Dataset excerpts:
-=-=-

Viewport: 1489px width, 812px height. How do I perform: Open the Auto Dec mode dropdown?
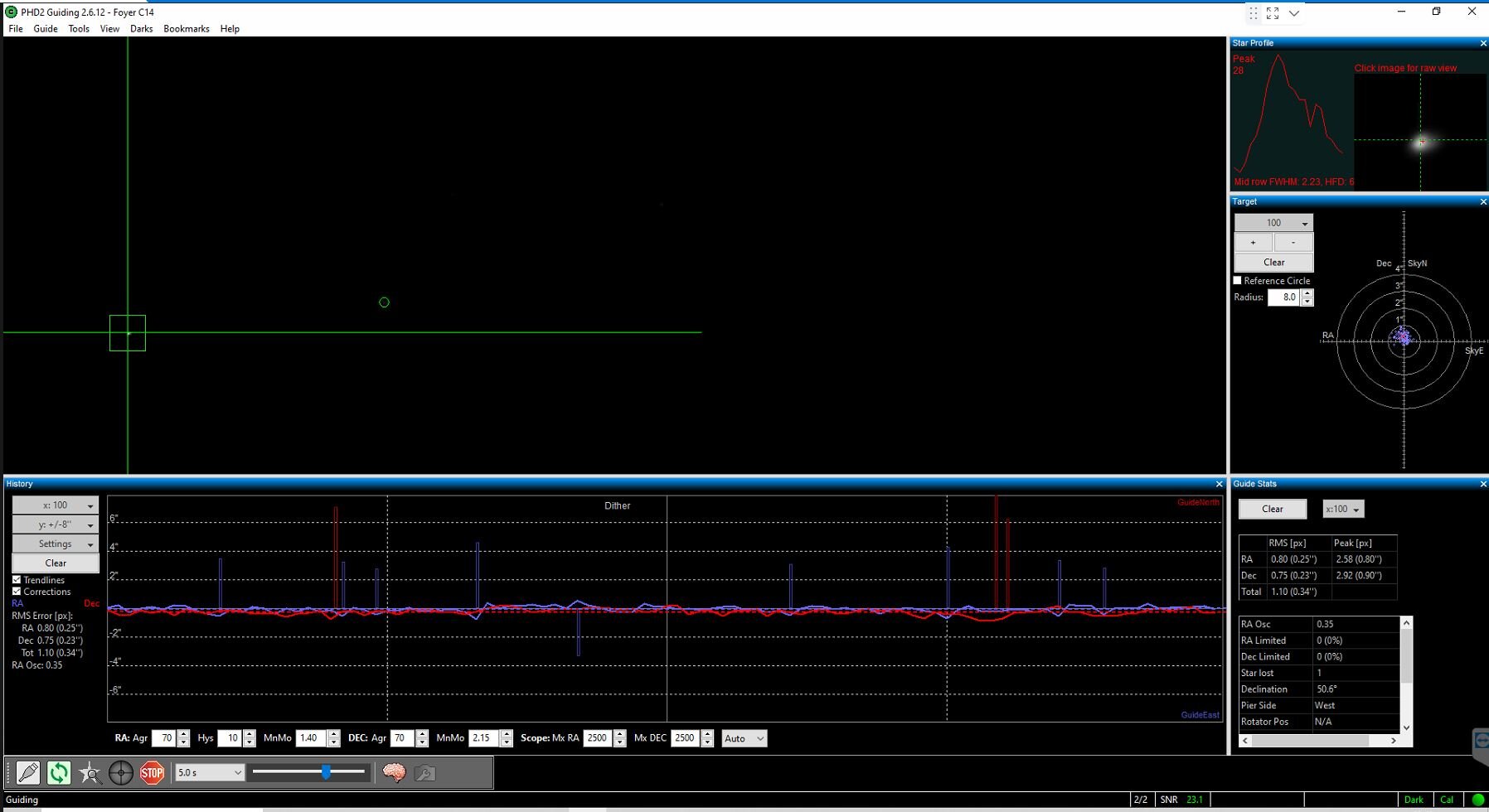coord(744,738)
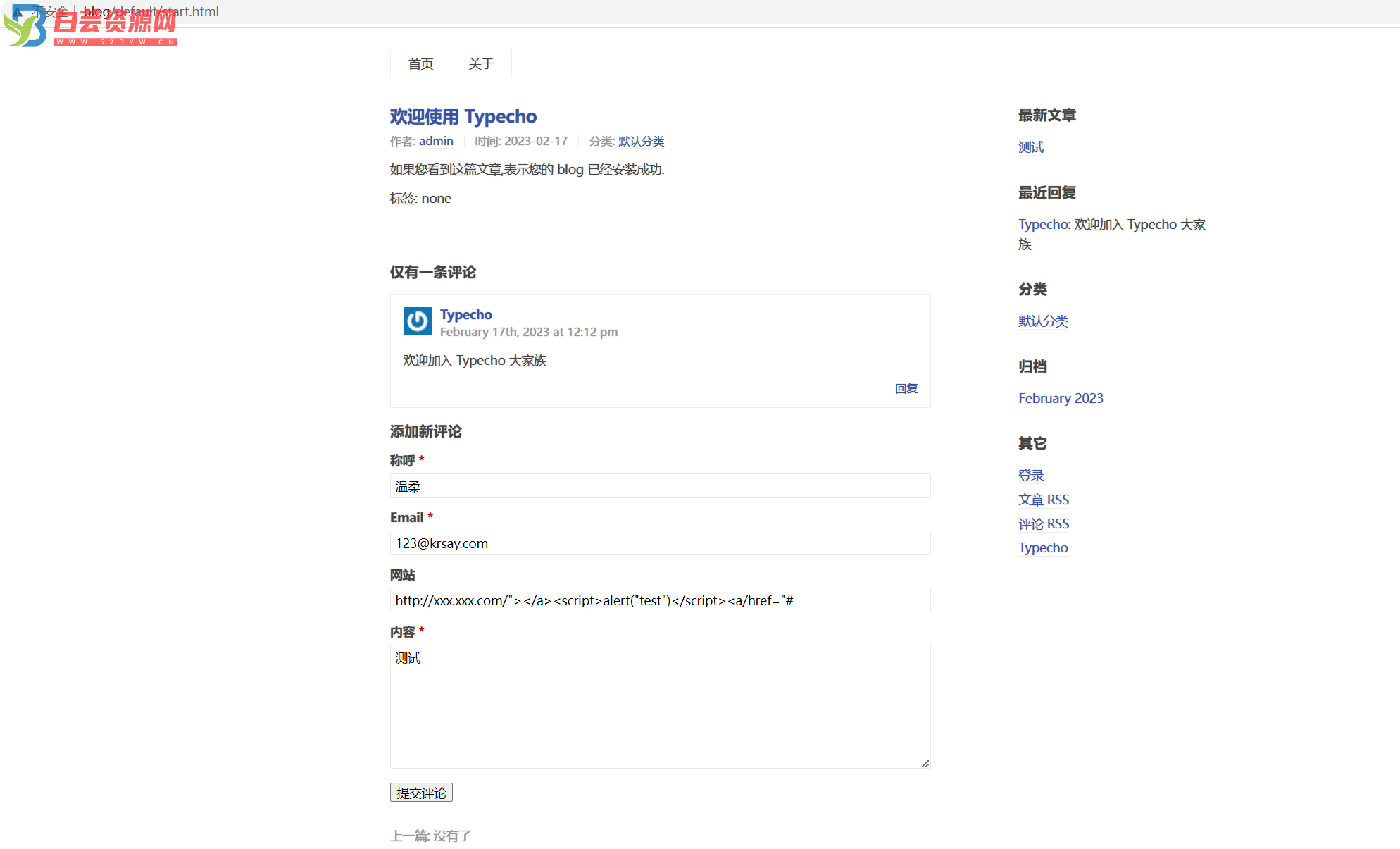Click the Typecho commenter avatar icon
This screenshot has height=849, width=1400.
click(x=418, y=321)
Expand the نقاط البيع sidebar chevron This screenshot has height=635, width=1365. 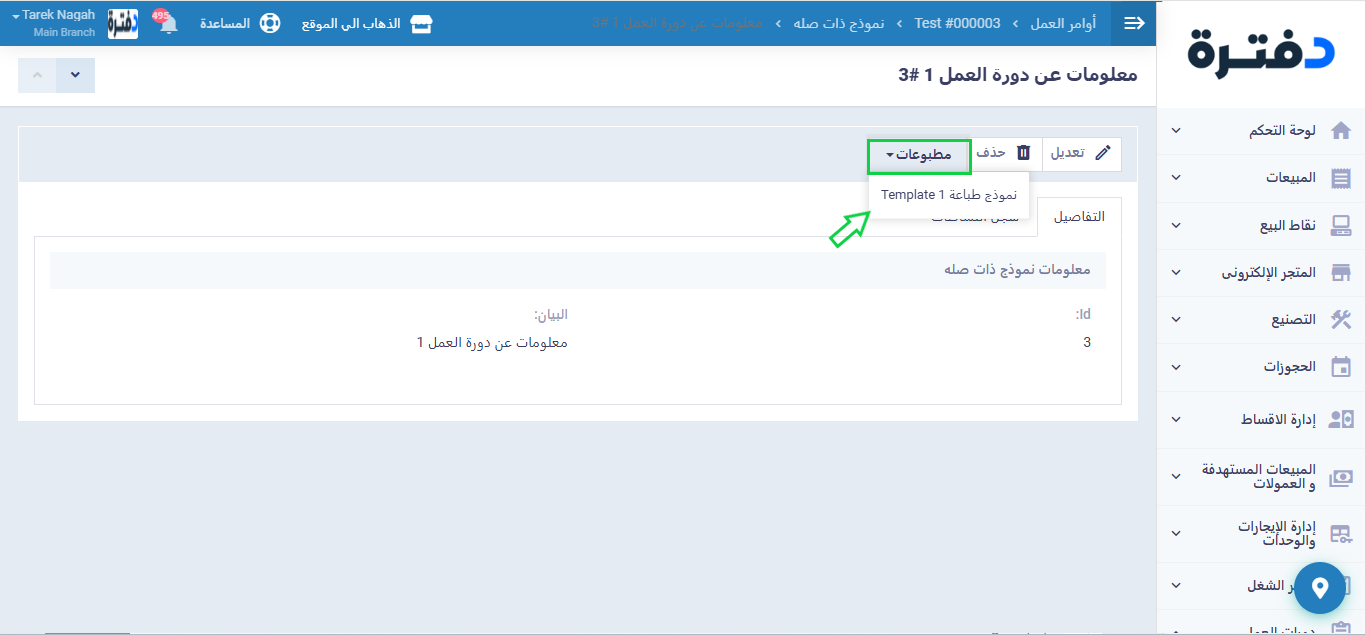pos(1176,226)
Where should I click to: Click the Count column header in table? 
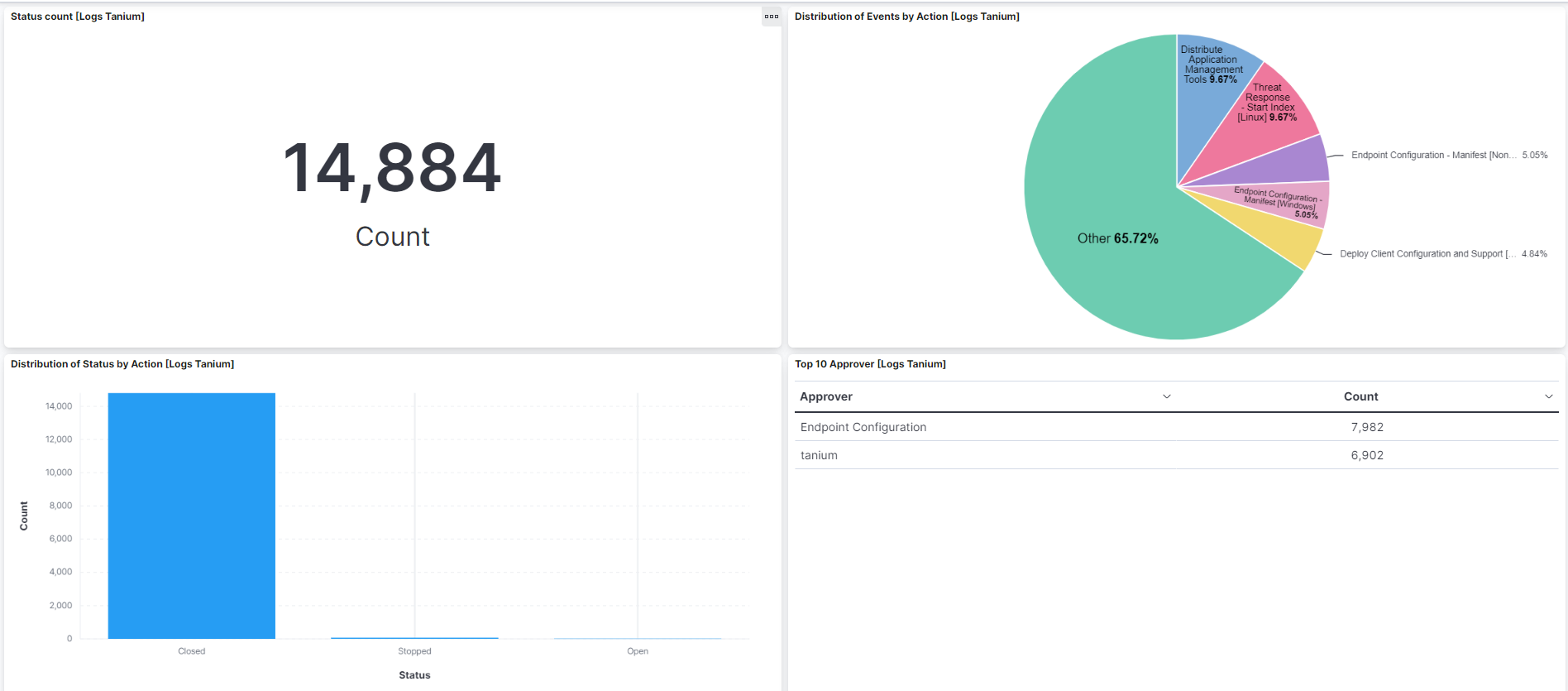[x=1360, y=396]
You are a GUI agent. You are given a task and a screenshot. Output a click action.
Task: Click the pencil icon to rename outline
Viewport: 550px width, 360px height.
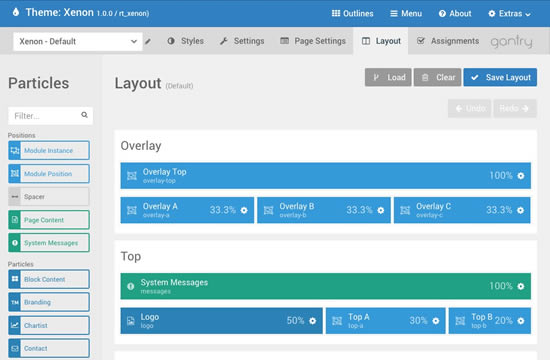tap(148, 41)
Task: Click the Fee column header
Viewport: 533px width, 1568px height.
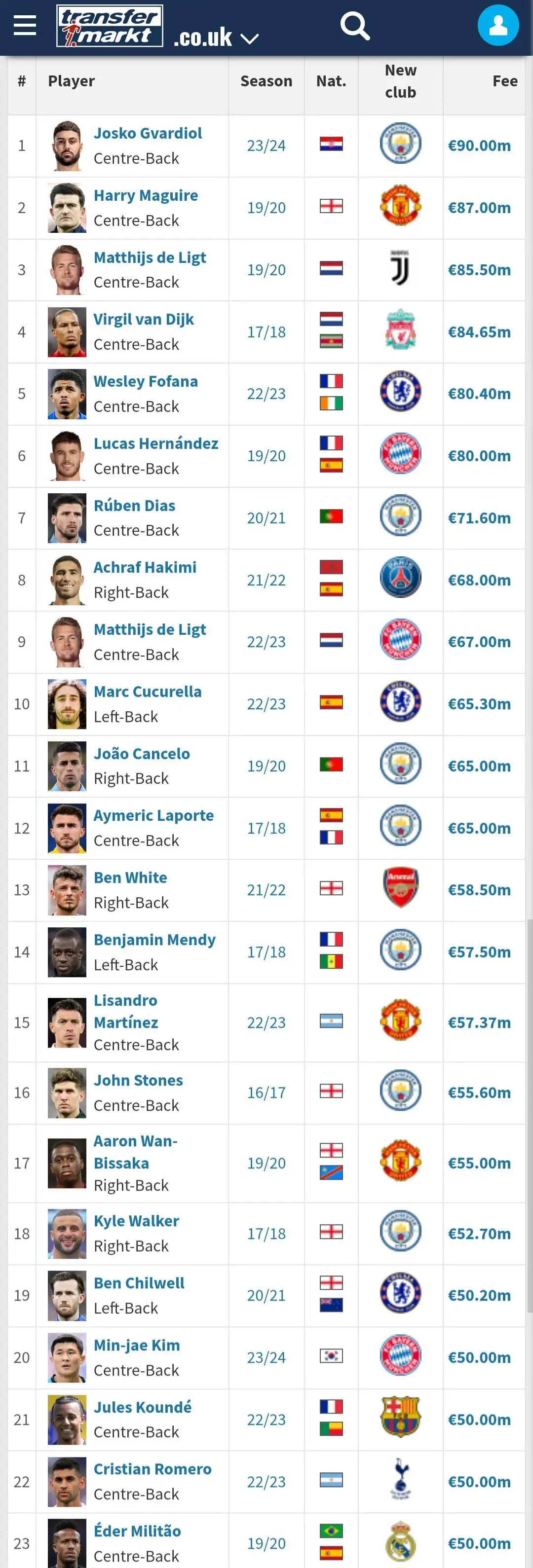Action: (504, 80)
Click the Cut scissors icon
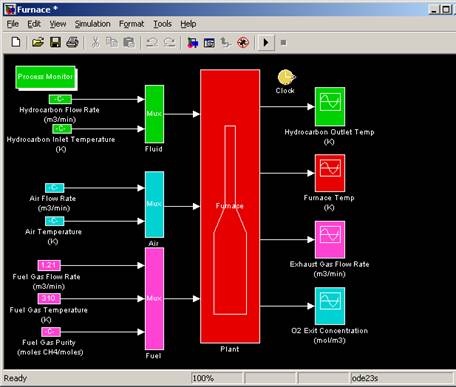The height and width of the screenshot is (387, 456). coord(95,42)
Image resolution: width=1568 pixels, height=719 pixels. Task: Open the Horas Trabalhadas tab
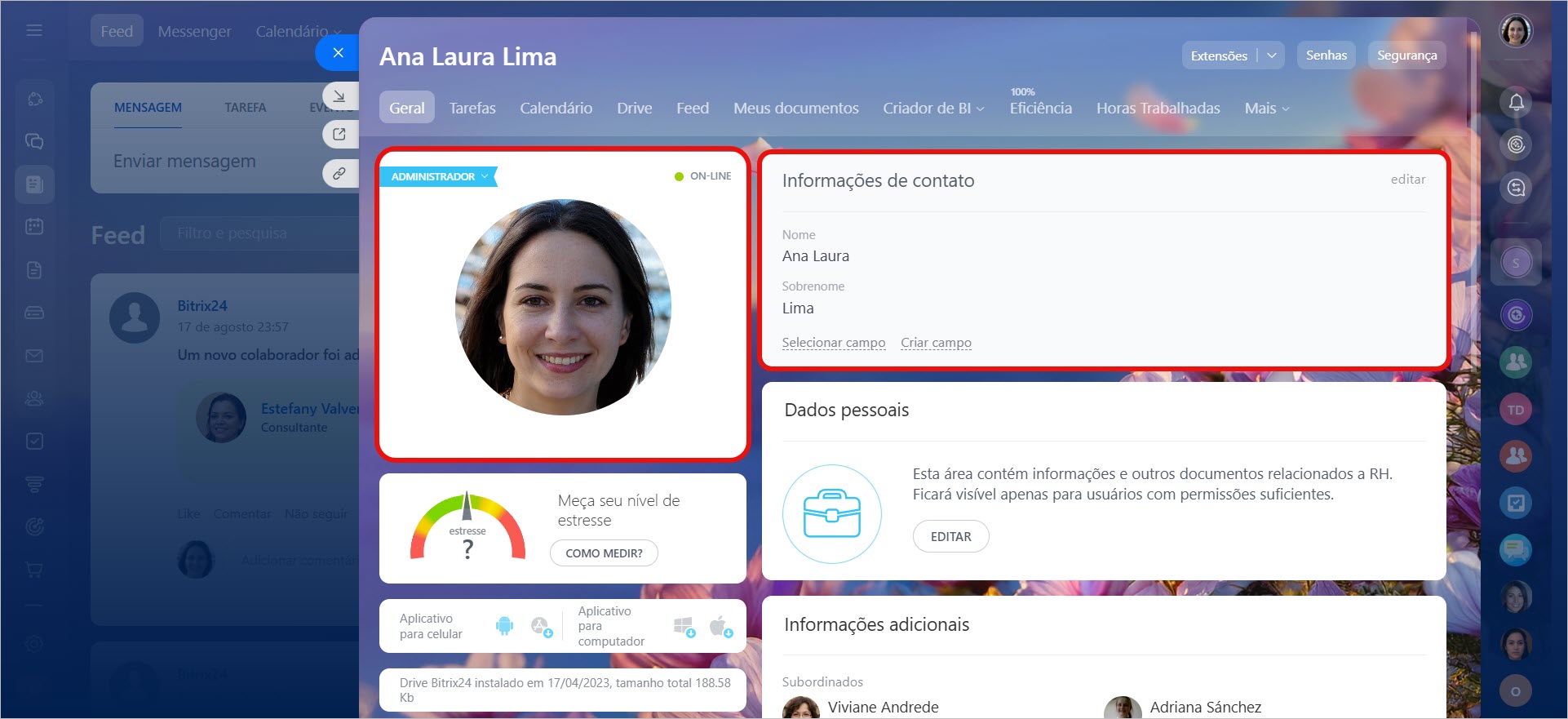1158,109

-=-=-

ASSIGNMENT: Look above for the line containing "Image resolution: width=1568", then retype it and each line after it to the end of the records, exactly and without pictures.

RESPONSE BOX:
Image resolution: width=1568 pixels, height=719 pixels. Task: Open the Horas Trabalhadas tab
1158,109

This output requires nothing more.